According to the results of a systematic review and meta-analysis study, for all types of endometriosis, surgery enhances the quality of life in the majority of health domains, using either generic or endometriosis-specific QOL questionnaires [42]. According to our results, surgical treatment was effective in improving the QOL and reducing pain sensation. Ballester M et al. measured Bristol Female Lower Urinary Tract Symptoms (BFLUTS) and postoperative quality of life 3 months following the surgery and compared the obtained scores with preoperative ones.
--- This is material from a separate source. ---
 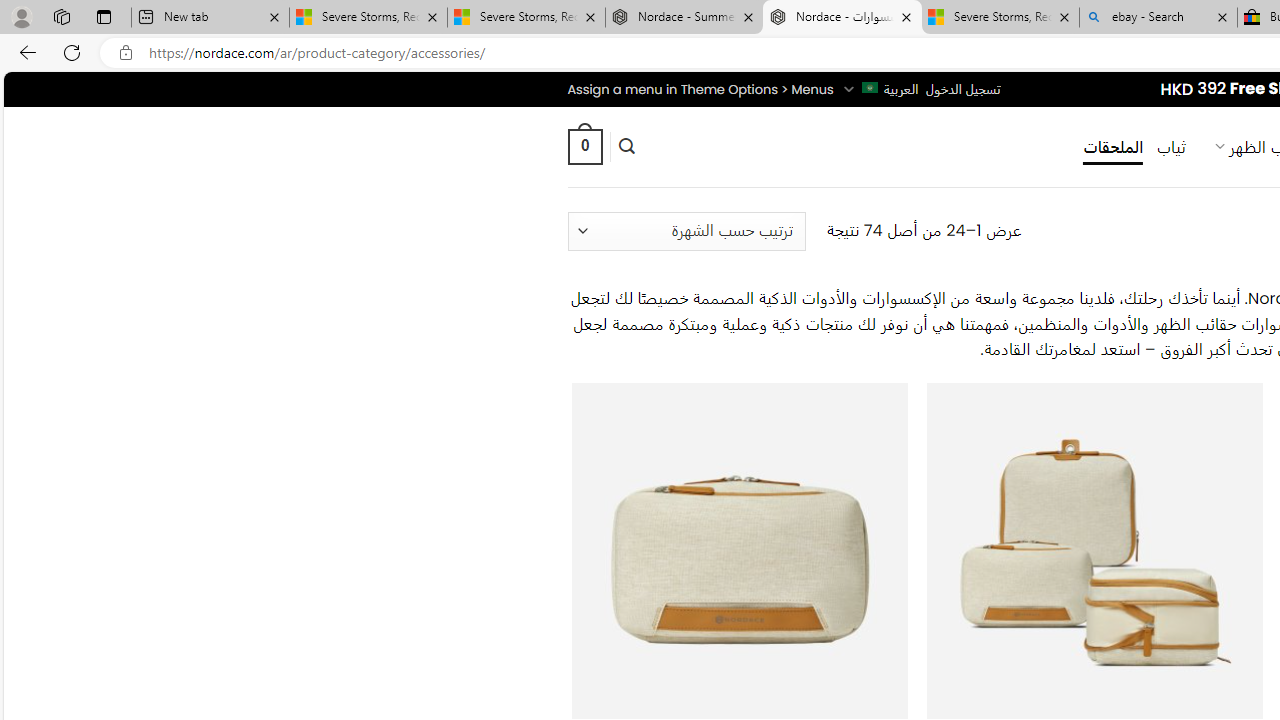 I want to click on ' 0 ', so click(x=583, y=145).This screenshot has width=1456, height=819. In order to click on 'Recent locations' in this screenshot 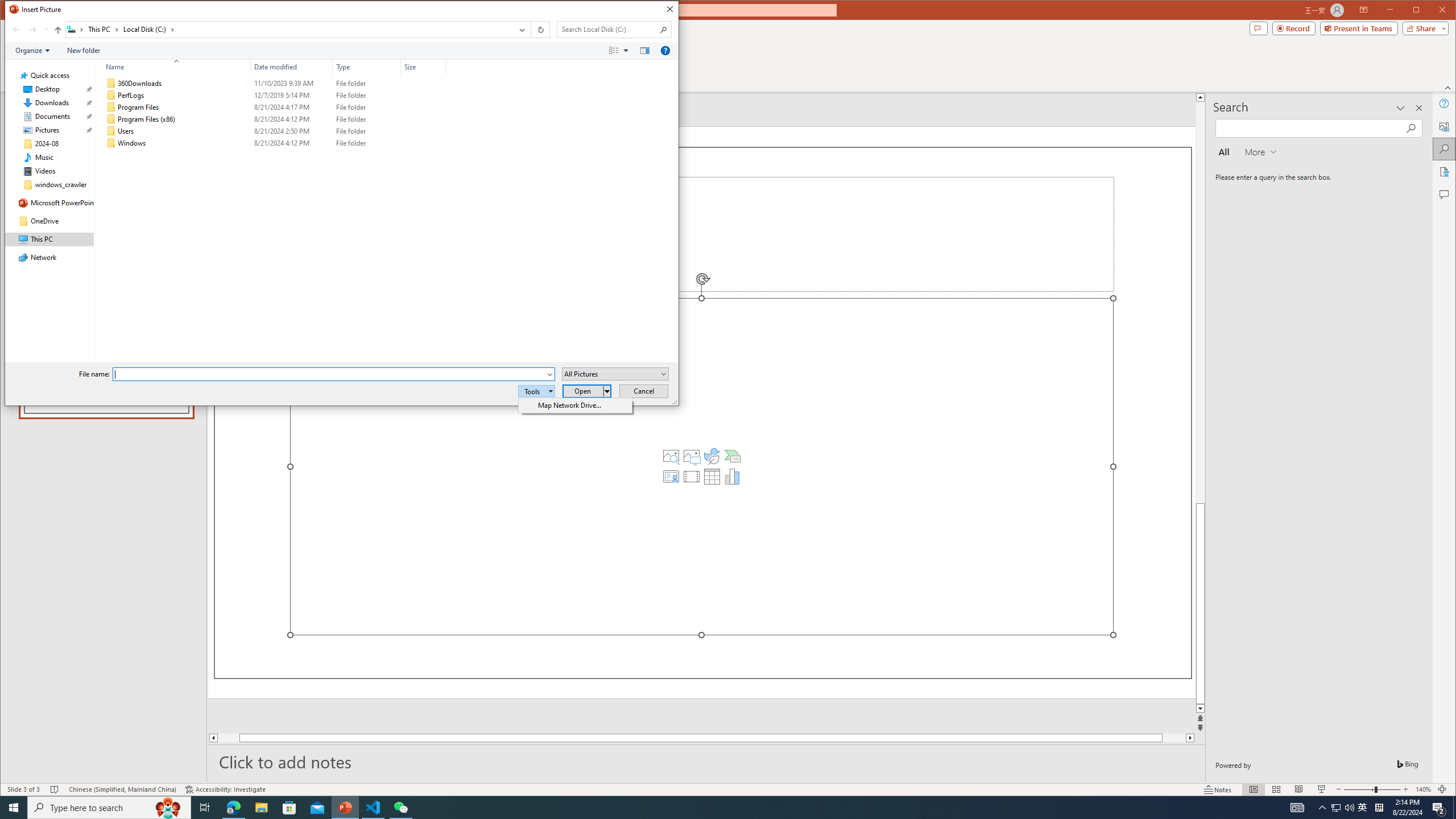, I will do `click(46, 29)`. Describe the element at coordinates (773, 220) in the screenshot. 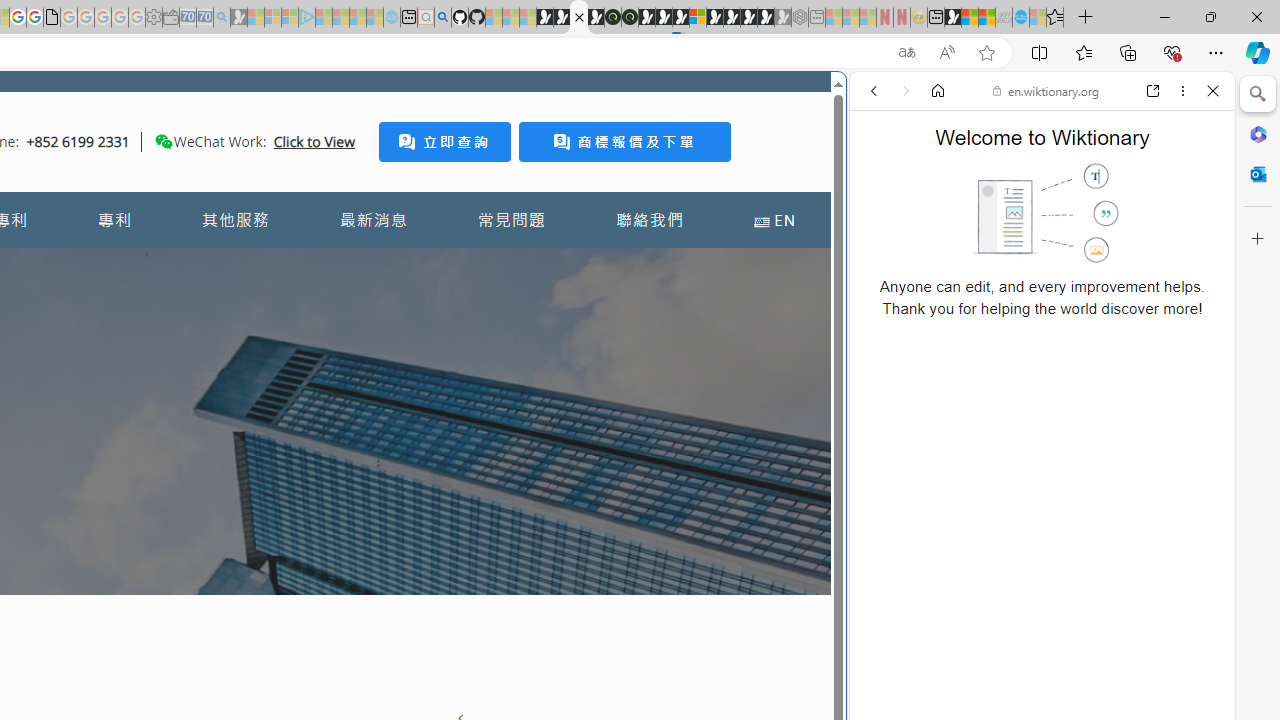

They reported a significant improvement in both times (P = 0.005 and P = 0.001, respectively) [43]. Another study, in which the EHP30 questionnaire was used and the time of follow-up was the same as ours, concluded that bilateral salpingo-oophorectomy and total abdominal hysterectomy significantly improved QOL in endometriotic patients [44]. Meanwhile, in studies conducted for far longer periods, such as that of Porpora et al. with 3 years of follow-up [45] or the study by Abotte et al. with 2 to 5 years of follow-up, similar results were reported concerning the effectiveness of surgical treatment [28]. However, pain assessment in these patients cannot be considered in general as an accurate indicator since pain is multifactorial and painful symptoms do not only arise due to endometriotic lesions but also may be explained by postoperative side effects, complications, disease recurrences, and persistent [40]; for example Aurélie et al., evaluated the long-term quality of life following surgical treatment for endometriosis. A number of patients reported a high quality of life score after surgery even though the pain had not completely disappeared whereas certain reported a poor quality of life despite no longer having pain [46].

There is some strength in the present work, which could be highlighted; for instance, only the patients who had a confirmed diagnosis of endometriosis were included in the study, instead of those with only suggestive symptoms. Moreover, different QOL questionnaires were used herein. This study examined the quality of life in endometriosis patients with and without infertility and compare the effects of surgical or medical treatment on the quality of life of these patients.

On the other hand, this work had a number of limitations; to begin with, it was conducted in a medical center specialized in infertility issues, as a result of which the patients may have particularly severe forms of infertility problems or severe endometriosis. Secondly, the diagnosis of endometriosis in our study was confirmed by the presence of clinical symptoms associated with endometriosis signs, using ultrasound findings. Hence, it should be mentioned that some women with asymptomatic superficial endometriosis were erroneously included in the none-endometriosis group.

Conclusion

Endometriosis reduces the QOL and if infertility is added to it, this negative effect even further exacerbates. However, surgical or medical treatment improves the QOL and choosing the best strategy out of these two methods, depends on the patient’s conditions.